* _Exercise directions_
Reproduce every one of the entries below line for line, without changing anything.

* _Excerpted records_

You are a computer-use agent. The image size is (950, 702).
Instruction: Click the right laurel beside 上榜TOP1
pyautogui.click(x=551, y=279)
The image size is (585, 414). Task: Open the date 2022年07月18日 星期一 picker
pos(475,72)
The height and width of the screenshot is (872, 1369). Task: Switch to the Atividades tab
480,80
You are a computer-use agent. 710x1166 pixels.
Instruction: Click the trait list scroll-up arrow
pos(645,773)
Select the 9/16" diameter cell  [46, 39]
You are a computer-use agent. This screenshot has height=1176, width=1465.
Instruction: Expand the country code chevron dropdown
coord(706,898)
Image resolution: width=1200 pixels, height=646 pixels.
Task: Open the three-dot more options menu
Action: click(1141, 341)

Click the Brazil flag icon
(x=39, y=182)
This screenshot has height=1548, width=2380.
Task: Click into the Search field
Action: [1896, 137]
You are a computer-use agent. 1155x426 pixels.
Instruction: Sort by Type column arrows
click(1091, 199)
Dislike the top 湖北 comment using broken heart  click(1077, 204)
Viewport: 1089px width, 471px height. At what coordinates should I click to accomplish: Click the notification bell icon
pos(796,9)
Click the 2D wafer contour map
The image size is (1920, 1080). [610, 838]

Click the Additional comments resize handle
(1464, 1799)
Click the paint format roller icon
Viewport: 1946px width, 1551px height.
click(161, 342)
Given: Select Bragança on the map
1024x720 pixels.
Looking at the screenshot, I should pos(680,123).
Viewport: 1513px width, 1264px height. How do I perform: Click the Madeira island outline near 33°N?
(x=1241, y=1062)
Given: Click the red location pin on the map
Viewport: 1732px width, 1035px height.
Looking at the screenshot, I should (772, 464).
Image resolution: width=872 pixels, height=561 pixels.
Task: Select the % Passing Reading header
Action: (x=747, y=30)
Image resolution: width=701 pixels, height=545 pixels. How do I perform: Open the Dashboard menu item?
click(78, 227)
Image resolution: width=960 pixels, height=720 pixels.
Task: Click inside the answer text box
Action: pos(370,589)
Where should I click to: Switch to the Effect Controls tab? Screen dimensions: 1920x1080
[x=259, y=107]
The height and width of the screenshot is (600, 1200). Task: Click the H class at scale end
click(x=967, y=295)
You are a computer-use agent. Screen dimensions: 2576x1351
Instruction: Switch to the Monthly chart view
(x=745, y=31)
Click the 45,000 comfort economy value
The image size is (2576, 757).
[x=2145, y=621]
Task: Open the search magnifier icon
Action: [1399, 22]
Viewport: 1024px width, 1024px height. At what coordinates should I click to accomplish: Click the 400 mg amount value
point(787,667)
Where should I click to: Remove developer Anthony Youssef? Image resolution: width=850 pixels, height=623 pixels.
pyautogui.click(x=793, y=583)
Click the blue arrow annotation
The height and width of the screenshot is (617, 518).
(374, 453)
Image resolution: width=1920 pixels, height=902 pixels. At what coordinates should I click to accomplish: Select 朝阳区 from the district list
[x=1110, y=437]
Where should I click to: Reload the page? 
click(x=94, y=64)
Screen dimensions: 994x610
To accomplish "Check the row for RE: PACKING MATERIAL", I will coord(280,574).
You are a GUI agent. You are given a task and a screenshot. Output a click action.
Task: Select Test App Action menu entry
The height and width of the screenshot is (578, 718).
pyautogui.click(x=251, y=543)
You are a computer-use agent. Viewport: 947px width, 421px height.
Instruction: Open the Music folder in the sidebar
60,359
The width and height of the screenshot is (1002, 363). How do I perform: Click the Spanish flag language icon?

* _Written response_
You are a computer-use agent. The image size is (950, 702).
Instruction: Click the right laurel beside 上榜TOP1
pyautogui.click(x=551, y=279)
The image size is (585, 414). Task: Open the date 2022年07月18日 星期一 picker
pos(475,72)
The height and width of the screenshot is (872, 1369). Task: Switch to the Atividades tab
480,80
You are a computer-use agent. 710x1166 pixels.
Instruction: Click the trait list scroll-up arrow
pos(645,773)
Select the 9/16" diameter cell  [46, 39]
You are a computer-use agent. This screenshot has height=1176, width=1465.
Instruction: Expand the country code chevron dropdown
coord(706,898)
Image resolution: width=1200 pixels, height=646 pixels.
Task: Open the three-dot more options menu
Action: click(1141, 341)

Click the Brazil flag icon
(x=39, y=182)
This screenshot has height=1548, width=2380.
Task: Click into the Search field
Action: [1896, 137]
You are a computer-use agent. 1155x426 pixels.
Instruction: Sort by Type column arrows
click(1091, 199)
Dislike the top 湖北 comment using broken heart  click(1077, 204)
Viewport: 1089px width, 471px height. At what coordinates should I click to accomplish: Click the notification bell icon
pos(796,9)
Click the 2D wafer contour map
The image size is (1920, 1080). [610, 838]

Click the Additional comments resize handle
(1464, 1799)
Click the paint format roller icon
Viewport: 1946px width, 1551px height.
click(161, 342)
Given: Select Bragança on the map
1024x720 pixels.
Looking at the screenshot, I should pos(680,123).
Viewport: 1513px width, 1264px height. How do I perform: Click the Madeira island outline near 33°N?
(x=1241, y=1062)
Given: Click the red location pin on the map
Viewport: 1732px width, 1035px height.
Looking at the screenshot, I should (772, 464).
Image resolution: width=872 pixels, height=561 pixels.
Task: Select the % Passing Reading header
Action: (x=747, y=30)
Image resolution: width=701 pixels, height=545 pixels. How do I perform: Open the Dashboard menu item?
click(78, 227)
Image resolution: width=960 pixels, height=720 pixels.
Task: Click inside the answer text box
Action: pos(370,589)
Where should I click to: Switch to the Effect Controls tab? Screen dimensions: 1920x1080
[x=259, y=107]
The height and width of the screenshot is (600, 1200). Task: Click the H class at scale end
click(x=967, y=295)
You are a computer-use agent. Screen dimensions: 2576x1351
Instruction: Switch to the Monthly chart view
(x=745, y=31)
Click the 45,000 comfort economy value
The image size is (2576, 757).
[x=2145, y=621]
Task: Open the search magnifier icon
Action: [1399, 22]
Viewport: 1024px width, 1024px height. At what coordinates should I click to accomplish: Click the 400 mg amount value
point(787,667)
Where should I click to: Remove developer Anthony Youssef? Image resolution: width=850 pixels, height=623 pixels.
pyautogui.click(x=793, y=583)
Click the blue arrow annotation
The height and width of the screenshot is (617, 518).
(374, 453)
Image resolution: width=1920 pixels, height=902 pixels. At what coordinates should I click to accomplish: Select 朝阳区 from the district list
[x=1110, y=437]
Where should I click to: Reload the page? 
click(x=94, y=64)
Screen dimensions: 994x610
To accomplish "Check the row for RE: PACKING MATERIAL", I will coord(280,574).
You are a GUI agent. You are given a task and a screenshot. Output a click action.
Task: Select Test App Action menu entry
The height and width of the screenshot is (578, 718).
pyautogui.click(x=251, y=543)
You are a computer-use agent. Viewport: 947px width, 421px height.
Instruction: Open the Music folder in the sidebar
60,359
The width and height of the screenshot is (1002, 363). How do I perform: Click the Spanish flag language icon?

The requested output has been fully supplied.